Goal of the exercise:
In the records below, find the line containing "You are a computer-use" and print it and every line after it exactly, through the end. Skip pictures.

Source material:
————
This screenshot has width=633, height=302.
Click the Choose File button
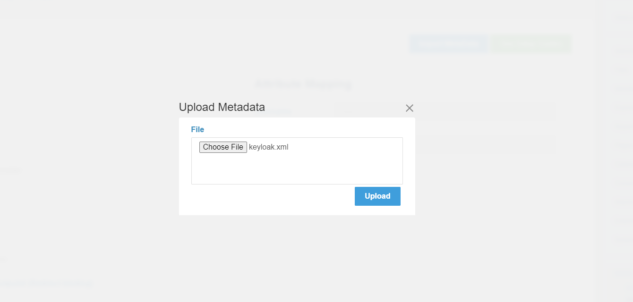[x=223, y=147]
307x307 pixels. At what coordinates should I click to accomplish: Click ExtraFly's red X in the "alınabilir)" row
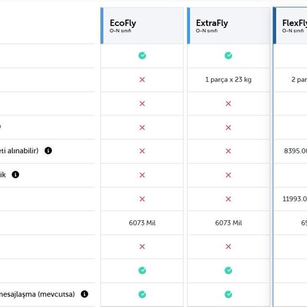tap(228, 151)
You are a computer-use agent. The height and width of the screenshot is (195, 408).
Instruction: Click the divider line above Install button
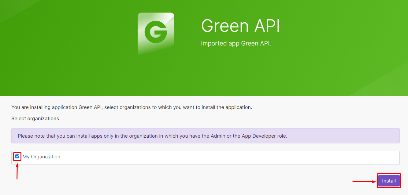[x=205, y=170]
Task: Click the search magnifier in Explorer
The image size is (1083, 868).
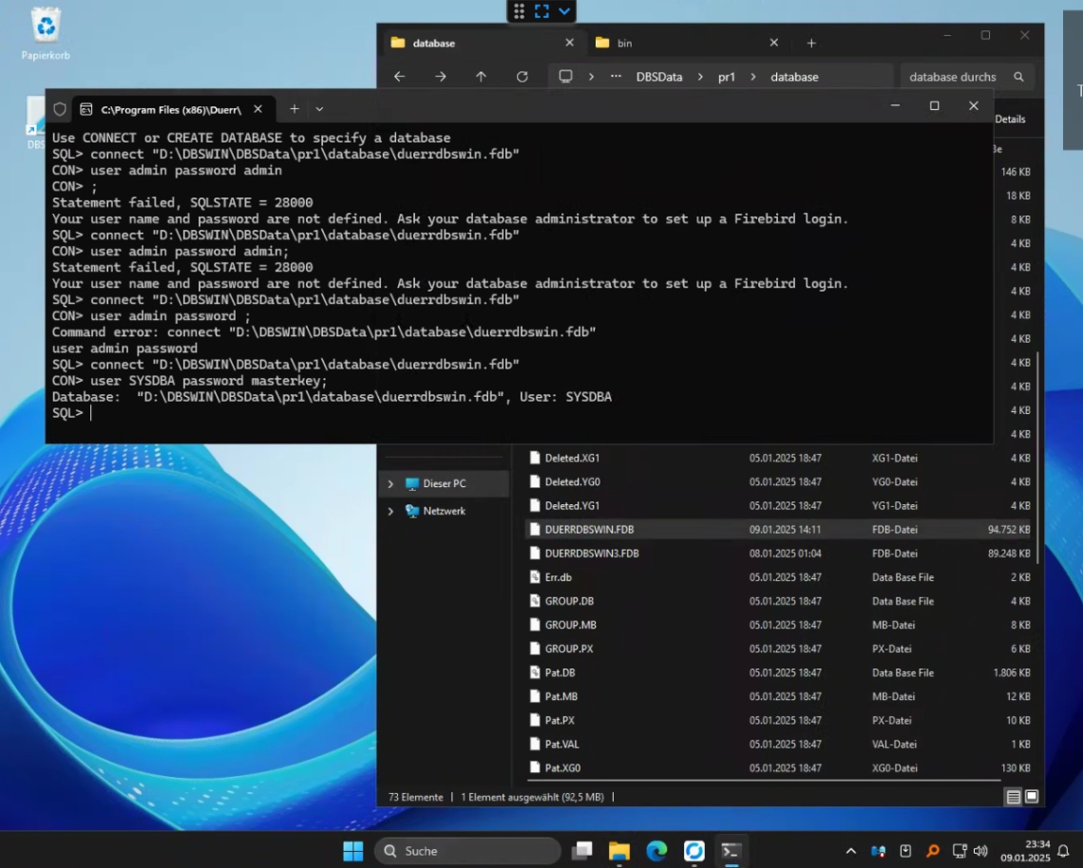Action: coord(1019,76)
————
Answer box:
You are a computer-use agent. The height and width of the screenshot is (195, 408).
Instruction: Click the divider line above Install button
[x=205, y=170]
Task: Click the search magnifier in Explorer
The image size is (1083, 868).
Action: coord(1019,76)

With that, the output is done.